PROBLEM STATEMENT —
Your answer must be the records below, printed exactly.

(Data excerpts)
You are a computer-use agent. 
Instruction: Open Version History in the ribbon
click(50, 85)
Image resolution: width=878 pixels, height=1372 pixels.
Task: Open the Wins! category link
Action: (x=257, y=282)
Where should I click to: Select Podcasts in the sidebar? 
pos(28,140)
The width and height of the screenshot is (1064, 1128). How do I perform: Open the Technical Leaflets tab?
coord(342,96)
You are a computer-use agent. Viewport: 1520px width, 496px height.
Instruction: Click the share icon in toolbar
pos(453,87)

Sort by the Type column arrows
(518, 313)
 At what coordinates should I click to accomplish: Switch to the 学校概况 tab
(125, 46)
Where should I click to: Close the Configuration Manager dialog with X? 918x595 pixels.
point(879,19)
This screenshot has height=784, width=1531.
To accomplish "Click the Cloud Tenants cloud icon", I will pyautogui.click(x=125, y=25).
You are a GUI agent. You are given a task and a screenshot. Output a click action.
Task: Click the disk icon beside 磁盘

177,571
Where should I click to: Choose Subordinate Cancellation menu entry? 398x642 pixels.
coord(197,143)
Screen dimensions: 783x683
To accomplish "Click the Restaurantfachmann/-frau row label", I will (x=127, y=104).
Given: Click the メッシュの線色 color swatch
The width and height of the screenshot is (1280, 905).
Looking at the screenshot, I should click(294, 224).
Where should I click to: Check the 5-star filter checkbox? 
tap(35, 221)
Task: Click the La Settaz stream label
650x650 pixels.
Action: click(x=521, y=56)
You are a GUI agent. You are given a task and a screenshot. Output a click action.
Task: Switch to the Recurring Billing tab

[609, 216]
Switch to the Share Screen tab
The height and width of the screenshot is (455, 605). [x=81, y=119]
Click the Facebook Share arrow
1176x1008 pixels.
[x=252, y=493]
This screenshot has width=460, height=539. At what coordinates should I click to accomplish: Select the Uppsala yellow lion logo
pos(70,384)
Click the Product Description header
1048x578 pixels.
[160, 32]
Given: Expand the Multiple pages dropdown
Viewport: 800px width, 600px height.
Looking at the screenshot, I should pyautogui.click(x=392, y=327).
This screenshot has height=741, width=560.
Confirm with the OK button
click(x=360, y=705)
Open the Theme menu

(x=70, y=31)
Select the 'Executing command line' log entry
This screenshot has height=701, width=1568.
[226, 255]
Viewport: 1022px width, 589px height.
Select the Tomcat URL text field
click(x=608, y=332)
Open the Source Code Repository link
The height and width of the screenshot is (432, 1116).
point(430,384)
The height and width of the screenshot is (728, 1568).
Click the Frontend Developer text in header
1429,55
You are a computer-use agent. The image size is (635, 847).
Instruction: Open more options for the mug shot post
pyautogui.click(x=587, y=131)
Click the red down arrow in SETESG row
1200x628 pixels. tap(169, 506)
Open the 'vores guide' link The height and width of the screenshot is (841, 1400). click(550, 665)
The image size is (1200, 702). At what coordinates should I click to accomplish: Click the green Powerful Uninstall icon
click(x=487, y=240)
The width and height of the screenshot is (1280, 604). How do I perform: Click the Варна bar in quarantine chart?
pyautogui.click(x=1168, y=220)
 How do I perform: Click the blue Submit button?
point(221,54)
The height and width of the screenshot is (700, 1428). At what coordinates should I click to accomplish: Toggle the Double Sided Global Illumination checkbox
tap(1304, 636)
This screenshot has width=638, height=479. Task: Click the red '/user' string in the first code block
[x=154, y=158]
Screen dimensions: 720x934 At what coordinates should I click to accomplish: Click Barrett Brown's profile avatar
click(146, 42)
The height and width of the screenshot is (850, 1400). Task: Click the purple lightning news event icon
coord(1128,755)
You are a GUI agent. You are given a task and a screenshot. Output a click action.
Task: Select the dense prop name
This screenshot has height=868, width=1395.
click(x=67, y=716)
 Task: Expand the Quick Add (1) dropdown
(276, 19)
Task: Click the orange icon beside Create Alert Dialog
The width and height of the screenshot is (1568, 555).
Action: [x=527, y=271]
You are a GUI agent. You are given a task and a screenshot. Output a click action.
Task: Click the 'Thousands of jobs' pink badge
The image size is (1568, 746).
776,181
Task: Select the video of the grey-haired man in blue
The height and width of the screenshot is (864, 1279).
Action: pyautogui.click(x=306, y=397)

COMPLETED TASK —
You are a computer-use agent. 
Instruction: Open Version History in the ribbon
click(50, 85)
Image resolution: width=878 pixels, height=1372 pixels.
Task: Open the Wins! category link
Action: (x=257, y=282)
Where should I click to: Select Podcasts in the sidebar? 
pos(28,140)
The width and height of the screenshot is (1064, 1128). How do I perform: Open the Technical Leaflets tab?
coord(342,96)
You are a computer-use agent. Viewport: 1520px width, 496px height.
Instruction: Click the share icon in toolbar
pos(453,87)

Sort by the Type column arrows
(518, 313)
 At what coordinates should I click to accomplish: Switch to the 学校概况 tab
(125, 46)
Where should I click to: Close the Configuration Manager dialog with X? 918x595 pixels.
point(879,19)
This screenshot has height=784, width=1531.
To accomplish "Click the Cloud Tenants cloud icon", I will pyautogui.click(x=125, y=25).
You are a GUI agent. You are given a task and a screenshot. Output a click action.
Task: Click the disk icon beside 磁盘

177,571
Where should I click to: Choose Subordinate Cancellation menu entry? 398x642 pixels.
coord(197,143)
Screen dimensions: 783x683
To accomplish "Click the Restaurantfachmann/-frau row label", I will (x=127, y=104).
Given: Click the メッシュの線色 color swatch
The width and height of the screenshot is (1280, 905).
Looking at the screenshot, I should click(294, 224).
Where should I click to: Check the 5-star filter checkbox? 
tap(35, 221)
Task: Click the La Settaz stream label
650x650 pixels.
Action: click(x=521, y=56)
You are a GUI agent. You are given a task and a screenshot. Output a click action.
Task: Switch to the Recurring Billing tab

[609, 216]
Switch to the Share Screen tab
The height and width of the screenshot is (455, 605). [x=81, y=119]
Click the Facebook Share arrow
1176x1008 pixels.
[x=252, y=493]
This screenshot has width=460, height=539. At what coordinates should I click to accomplish: Select the Uppsala yellow lion logo
pos(70,384)
Click the Product Description header
1048x578 pixels.
[160, 32]
Given: Expand the Multiple pages dropdown
Viewport: 800px width, 600px height.
Looking at the screenshot, I should pyautogui.click(x=392, y=327).
This screenshot has height=741, width=560.
Confirm with the OK button
click(x=360, y=705)
Open the Theme menu

(x=70, y=31)
Select the 'Executing command line' log entry
This screenshot has height=701, width=1568.
[226, 255]
Viewport: 1022px width, 589px height.
Select the Tomcat URL text field
click(x=608, y=332)
Open the Source Code Repository link
The height and width of the screenshot is (432, 1116).
point(430,384)
The height and width of the screenshot is (728, 1568).
Click the Frontend Developer text in header
1429,55
You are a computer-use agent. The image size is (635, 847).
Instruction: Open more options for the mug shot post
pyautogui.click(x=587, y=131)
Click the red down arrow in SETESG row
1200x628 pixels. tap(169, 506)
Open the 'vores guide' link The height and width of the screenshot is (841, 1400). click(550, 665)
The image size is (1200, 702). At what coordinates should I click to accomplish: Click the green Powerful Uninstall icon
click(x=487, y=240)
The width and height of the screenshot is (1280, 604). How do I perform: Click the Варна bar in quarantine chart?
pyautogui.click(x=1168, y=220)
 How do I perform: Click the blue Submit button?
point(221,54)
The height and width of the screenshot is (700, 1428). At what coordinates should I click to accomplish: Toggle the Double Sided Global Illumination checkbox
tap(1304, 636)
This screenshot has width=638, height=479. Task: Click the red '/user' string in the first code block
[x=154, y=158]
Screen dimensions: 720x934 At what coordinates should I click to accomplish: Click Barrett Brown's profile avatar
click(146, 42)
The height and width of the screenshot is (850, 1400). Task: Click the purple lightning news event icon
coord(1128,755)
You are a GUI agent. You are given a task and a screenshot. Output a click action.
Task: Select the dense prop name
This screenshot has height=868, width=1395.
click(x=67, y=716)
 Task: Expand the Quick Add (1) dropdown
(276, 19)
Task: Click the orange icon beside Create Alert Dialog
The width and height of the screenshot is (1568, 555).
Action: [x=527, y=271]
You are a GUI agent. You are given a task and a screenshot. Output a click action.
Task: Click the 'Thousands of jobs' pink badge
The image size is (1568, 746).
776,181
Task: Select the video of the grey-haired man in blue
The height and width of the screenshot is (864, 1279).
Action: pyautogui.click(x=306, y=397)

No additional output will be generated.